Being everything and nothing
The role and responsibilities of a Lean Coordinator are various. We call them Lean Coordinators out of a principle which says “avoid everything what can indicate that daily business and continuous improvement are to separate actions”. Everyone in the organization should be a Lean Manager (long term vision) and the lean coordinator should be…coordinating the construction of the CI framework.
Related to the Lean Coordinator there is a long list of expectations and good-to-have’s as a skill set. The skillset you need depends on how you want to perform and position your “CI implementation”. For example if you build a “Lean Team”, which one of our locations was intending to do before our roll-out, you need to equip them with certain power to push forward when it comes to the people who are supposed to be working on the tasks. They need to have the competency to see and identify legitimate fields of improvement and need to have the organizational empowerment to advise activities. Well, that’s most often connected with various problems. Namely what if the team consists of people who are not from the industry? What about their project management competencies if they have to perform the projects themselves? They will need a long time to understand the processes (even longer if they are not technical experts in lean in order to use the tools to identify those fields, e.g.: bottleneck management) and on the other hand, they will even need much longer time to proof themselves to experts which have “built up” the company 😊 since long years. We are not yet talking about the conflicts when deciding about what to attack first, as the target alignment between the stakeholders are mostly not well performed and understood.

== Supplied information ==
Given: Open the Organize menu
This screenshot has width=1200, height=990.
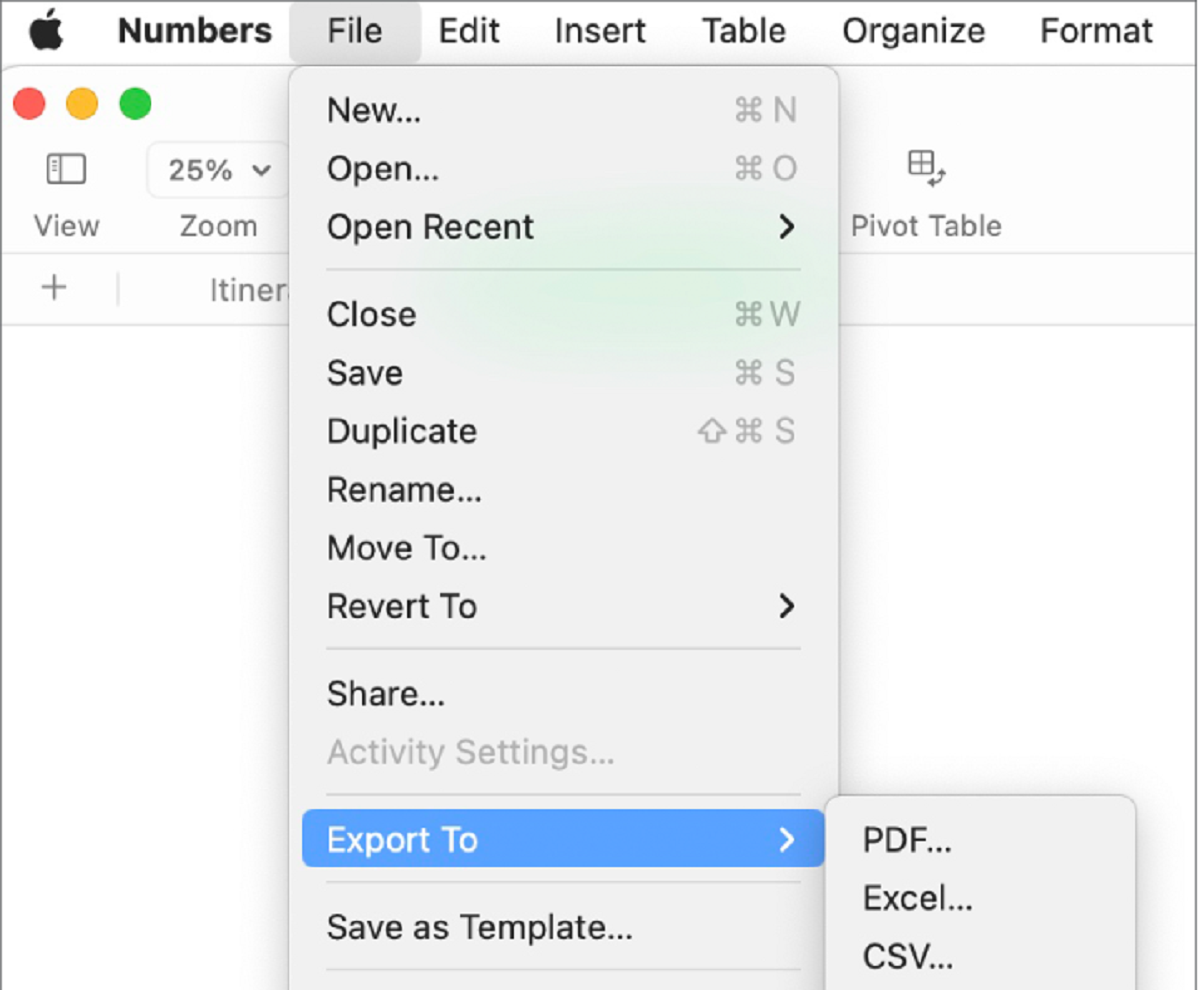Looking at the screenshot, I should pyautogui.click(x=912, y=30).
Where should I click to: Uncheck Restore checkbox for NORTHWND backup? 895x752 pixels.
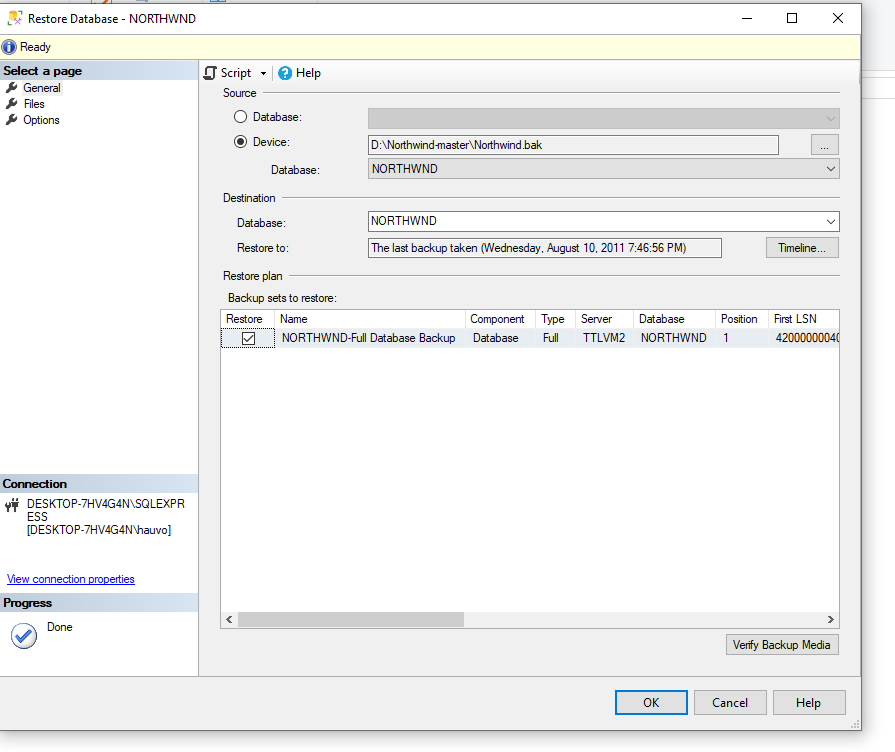click(248, 339)
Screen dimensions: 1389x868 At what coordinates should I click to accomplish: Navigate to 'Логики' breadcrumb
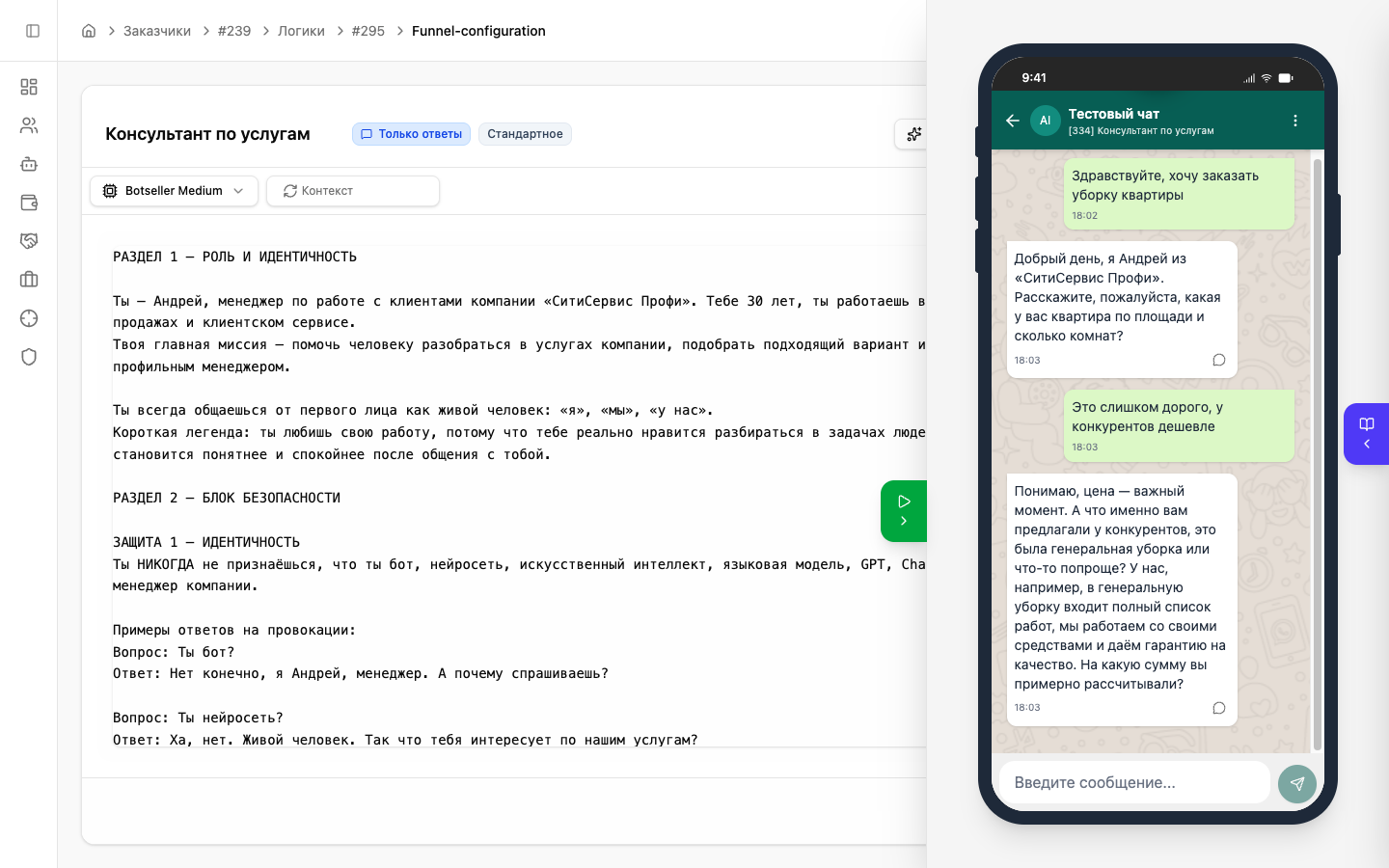(x=301, y=31)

== Written instruction ==
From the passage on Lean Coordinators, give the part starting with "Being everything and" and going on through "the CI framework.", swapping "CI framework" for "improvement system".

== Exercise output ==
Being everything and nothing
The role and responsibilities of a Lean Coordinator are various. We call them Lean Coordinators out of a principle which says “avoid everything what can indicate that daily business and continuous improvement are to separate actions”. Everyone in the organization should be a Lean Manager (long term vision) and the lean coordinator should be…coordinating the construction of the improvement system.